For this exercise, return the line containing "Where should I click to: Click the 0.778" and every line after it through the end of the records below, without alteration.

[DATA EXTRACT — start]

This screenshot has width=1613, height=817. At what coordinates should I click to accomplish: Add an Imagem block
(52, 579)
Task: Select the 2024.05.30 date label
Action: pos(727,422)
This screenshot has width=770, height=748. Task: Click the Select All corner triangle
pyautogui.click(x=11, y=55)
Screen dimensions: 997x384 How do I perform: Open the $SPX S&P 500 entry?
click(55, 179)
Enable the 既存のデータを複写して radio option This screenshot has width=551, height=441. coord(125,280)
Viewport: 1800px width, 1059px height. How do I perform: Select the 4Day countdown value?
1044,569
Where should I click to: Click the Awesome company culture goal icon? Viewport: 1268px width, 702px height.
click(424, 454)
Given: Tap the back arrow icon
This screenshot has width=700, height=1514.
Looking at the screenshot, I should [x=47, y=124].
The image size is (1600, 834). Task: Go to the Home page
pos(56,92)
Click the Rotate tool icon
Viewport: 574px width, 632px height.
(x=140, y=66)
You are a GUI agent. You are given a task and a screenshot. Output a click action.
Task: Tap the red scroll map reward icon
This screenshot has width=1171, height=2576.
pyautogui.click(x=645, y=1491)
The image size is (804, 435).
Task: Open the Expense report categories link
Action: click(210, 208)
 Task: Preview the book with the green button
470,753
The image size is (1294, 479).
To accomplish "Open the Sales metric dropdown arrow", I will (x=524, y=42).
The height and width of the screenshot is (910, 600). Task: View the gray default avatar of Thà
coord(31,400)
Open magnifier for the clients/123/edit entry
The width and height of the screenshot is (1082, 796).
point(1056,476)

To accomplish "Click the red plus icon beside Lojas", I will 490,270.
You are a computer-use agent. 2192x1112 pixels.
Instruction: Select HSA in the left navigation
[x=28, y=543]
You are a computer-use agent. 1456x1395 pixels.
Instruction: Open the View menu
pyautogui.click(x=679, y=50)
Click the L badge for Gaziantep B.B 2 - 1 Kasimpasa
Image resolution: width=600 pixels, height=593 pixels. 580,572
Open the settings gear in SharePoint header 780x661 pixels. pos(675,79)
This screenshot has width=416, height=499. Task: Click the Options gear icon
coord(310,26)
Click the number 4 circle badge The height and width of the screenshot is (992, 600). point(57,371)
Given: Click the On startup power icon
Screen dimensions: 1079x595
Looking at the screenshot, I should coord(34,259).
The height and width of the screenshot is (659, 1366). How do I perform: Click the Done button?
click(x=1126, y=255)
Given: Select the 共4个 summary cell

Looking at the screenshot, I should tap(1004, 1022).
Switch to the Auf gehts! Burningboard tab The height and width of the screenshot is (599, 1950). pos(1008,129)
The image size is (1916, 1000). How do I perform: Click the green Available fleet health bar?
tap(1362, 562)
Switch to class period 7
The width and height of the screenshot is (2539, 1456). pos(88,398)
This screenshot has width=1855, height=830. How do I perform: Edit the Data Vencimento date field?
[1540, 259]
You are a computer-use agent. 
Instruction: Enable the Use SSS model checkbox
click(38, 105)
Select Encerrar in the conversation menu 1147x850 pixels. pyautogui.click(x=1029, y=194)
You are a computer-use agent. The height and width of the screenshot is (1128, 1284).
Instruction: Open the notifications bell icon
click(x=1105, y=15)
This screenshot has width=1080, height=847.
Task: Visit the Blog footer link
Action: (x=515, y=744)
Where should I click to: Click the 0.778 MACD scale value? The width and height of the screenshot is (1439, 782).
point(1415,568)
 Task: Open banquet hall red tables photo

[DATA EXTRACT — finish]

[OUTPUT]
Where should I click to: Click the 0.778 MACD scale value? The width and height of the screenshot is (1439, 782).
point(1415,568)
 Task: Open banquet hall red tables photo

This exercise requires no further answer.